InSight: Monitoring the State of the Driver in Low-Light Using Smartphones

Proceedings of the ACM on Interactive, Mobile, Wearable and Ubiquitous Technologies, (UBICOMP 2020) | , Vol 4(3)

Author's Version

Road safety is a major public health issue across the globe and over two-thirds of the road accidents occur at nighttime under low-light conditions or darkness. The state of the driver and her/his actions are the key factors impacting road safety. How can we monitor these in a cost-effective manner and in low-light conditions? RGB cameras present in smartphones perform poorly in low-lighting conditions due to lack of information captured. Hence, existing monitoring solutions rely upon specialized hardware such as infrared cameras or thermal cameras in low-light conditions, but are limited to only high-end vehicles owing to the cost of the hardware. We present InSight, a windshield-mounted smartphone-based system that can be retrofitted to the vehicle to monitor the state of the driver, specifically driver fatigue (based on frequent yawning and eye closure) and driver distraction (based on their direction of gaze). Challenges arise from designing an accurate, yet low-cost and non-intrusive system to continuously monitor the state of the driver.

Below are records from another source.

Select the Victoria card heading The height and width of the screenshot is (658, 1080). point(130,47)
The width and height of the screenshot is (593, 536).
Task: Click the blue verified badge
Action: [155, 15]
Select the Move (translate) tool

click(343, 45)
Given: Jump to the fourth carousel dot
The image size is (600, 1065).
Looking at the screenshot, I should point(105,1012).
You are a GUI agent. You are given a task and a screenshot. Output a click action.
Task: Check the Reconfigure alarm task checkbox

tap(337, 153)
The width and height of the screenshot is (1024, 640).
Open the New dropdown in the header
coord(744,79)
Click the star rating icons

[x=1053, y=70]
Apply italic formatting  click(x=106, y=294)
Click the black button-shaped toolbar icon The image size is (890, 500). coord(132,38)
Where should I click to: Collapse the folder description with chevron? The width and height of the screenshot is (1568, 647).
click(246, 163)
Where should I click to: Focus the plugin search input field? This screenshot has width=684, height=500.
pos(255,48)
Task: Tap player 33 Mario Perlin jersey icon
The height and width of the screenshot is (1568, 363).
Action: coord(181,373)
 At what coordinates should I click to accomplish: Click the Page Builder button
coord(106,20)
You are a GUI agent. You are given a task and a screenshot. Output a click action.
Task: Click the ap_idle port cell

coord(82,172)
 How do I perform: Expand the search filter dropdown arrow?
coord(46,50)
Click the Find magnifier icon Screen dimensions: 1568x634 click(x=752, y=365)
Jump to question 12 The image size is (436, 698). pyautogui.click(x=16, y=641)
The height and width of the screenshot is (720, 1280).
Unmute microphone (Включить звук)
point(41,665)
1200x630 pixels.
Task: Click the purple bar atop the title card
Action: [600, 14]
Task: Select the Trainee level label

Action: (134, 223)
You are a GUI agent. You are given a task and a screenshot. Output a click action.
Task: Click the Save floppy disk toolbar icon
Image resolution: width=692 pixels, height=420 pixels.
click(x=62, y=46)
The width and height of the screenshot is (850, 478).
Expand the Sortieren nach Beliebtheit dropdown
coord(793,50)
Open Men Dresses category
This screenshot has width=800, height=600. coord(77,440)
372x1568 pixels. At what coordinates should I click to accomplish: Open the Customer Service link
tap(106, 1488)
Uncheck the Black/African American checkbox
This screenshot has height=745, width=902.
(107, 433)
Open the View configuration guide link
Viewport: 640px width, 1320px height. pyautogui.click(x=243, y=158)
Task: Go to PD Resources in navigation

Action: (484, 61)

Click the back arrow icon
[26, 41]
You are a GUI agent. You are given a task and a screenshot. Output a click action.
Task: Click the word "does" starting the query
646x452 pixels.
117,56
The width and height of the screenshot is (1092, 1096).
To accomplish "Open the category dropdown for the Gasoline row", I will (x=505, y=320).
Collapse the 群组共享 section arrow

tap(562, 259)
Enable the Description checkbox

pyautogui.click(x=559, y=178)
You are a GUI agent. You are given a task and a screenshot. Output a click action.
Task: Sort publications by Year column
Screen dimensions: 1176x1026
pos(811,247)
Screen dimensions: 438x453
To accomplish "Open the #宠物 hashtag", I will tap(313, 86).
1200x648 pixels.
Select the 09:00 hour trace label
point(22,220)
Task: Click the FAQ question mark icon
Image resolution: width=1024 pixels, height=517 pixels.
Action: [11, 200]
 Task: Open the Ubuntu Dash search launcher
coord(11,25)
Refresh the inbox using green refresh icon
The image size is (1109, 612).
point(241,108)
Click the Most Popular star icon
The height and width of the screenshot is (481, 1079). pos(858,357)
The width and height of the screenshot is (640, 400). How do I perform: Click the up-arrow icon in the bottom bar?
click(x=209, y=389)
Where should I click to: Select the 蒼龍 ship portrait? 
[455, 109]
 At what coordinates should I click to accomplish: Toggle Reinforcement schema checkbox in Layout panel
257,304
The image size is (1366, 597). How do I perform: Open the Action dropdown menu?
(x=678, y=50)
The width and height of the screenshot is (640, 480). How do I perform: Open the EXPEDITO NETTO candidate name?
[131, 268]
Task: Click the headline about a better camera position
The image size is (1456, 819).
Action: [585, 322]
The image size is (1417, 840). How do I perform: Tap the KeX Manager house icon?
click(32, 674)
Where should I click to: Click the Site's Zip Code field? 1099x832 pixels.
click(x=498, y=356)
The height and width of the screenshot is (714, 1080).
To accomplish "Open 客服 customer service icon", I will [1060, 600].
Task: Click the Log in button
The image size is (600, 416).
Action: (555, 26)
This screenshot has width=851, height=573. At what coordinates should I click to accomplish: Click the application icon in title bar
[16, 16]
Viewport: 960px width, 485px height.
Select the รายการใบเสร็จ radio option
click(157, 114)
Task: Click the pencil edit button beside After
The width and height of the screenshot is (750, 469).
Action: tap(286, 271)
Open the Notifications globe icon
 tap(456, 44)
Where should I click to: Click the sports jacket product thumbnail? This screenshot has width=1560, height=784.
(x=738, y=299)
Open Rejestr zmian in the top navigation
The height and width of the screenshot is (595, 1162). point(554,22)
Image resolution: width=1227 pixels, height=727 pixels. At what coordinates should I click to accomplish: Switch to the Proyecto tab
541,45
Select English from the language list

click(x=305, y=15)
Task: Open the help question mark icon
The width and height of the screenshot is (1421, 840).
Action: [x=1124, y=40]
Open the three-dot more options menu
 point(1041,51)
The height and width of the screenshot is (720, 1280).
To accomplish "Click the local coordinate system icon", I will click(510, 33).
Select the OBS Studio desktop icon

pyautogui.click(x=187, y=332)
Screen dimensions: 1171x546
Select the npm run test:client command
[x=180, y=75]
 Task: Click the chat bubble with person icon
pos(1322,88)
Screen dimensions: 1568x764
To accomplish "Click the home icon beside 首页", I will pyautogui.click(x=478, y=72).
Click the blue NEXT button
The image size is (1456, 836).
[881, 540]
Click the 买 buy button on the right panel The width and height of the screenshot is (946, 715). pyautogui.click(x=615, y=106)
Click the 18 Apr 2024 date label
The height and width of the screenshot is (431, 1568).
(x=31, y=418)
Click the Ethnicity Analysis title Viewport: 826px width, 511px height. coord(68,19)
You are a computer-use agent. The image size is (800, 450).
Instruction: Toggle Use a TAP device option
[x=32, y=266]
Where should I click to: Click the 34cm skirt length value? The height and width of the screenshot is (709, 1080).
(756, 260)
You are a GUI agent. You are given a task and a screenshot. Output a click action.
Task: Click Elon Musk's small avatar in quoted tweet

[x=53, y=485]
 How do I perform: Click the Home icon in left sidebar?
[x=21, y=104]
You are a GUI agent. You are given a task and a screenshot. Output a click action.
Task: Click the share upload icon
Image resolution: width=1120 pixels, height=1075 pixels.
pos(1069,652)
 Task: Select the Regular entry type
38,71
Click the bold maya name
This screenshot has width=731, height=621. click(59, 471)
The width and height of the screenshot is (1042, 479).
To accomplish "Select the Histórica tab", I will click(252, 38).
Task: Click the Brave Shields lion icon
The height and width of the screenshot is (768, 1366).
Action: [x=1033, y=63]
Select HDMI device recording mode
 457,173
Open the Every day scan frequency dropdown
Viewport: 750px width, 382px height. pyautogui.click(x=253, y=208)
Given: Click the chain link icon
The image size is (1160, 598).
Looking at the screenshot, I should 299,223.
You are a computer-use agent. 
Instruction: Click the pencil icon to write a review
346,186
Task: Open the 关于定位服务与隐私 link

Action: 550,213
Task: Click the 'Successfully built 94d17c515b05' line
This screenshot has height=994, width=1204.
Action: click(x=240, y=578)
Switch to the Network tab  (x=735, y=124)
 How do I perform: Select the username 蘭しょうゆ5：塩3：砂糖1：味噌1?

In this paper, we present two novel and practical approaches for continuous driver monitoring in low-light conditions: (i) Image synthesis: enabling monitoring in low-light conditions using just the smartphone RGB camera by synthesizing a thermal image from RGB with a Generative Adversarial Network, and (ii) Near-IR LED: using a low-cost near-IR (NIR) LED attachment to the smartphone, where the NIR LED acts as a light source to illuminate the driver’s face, which is not visible to the human eyes, but can be captured by standard smartphone cameras without any specialized hardware. We show that the proposed techniques can capture the driver’s face accurately in low-lighting conditions to monitor driver’s state. Further, since NIR and thermal imagery is significantly different than RGB images, we present a systematic approach to generate labelled data, which is used to train existing computer vision models. We present an extensive evaluation of both the approaches with data collected from 15 drivers in controlled basement area and on real roads in low-light conditions. The proposed NIR LED setup has an accuracy (Fl-score) of 85% and 93.8% in detecting driver fatigue and distraction, respectively in low-light.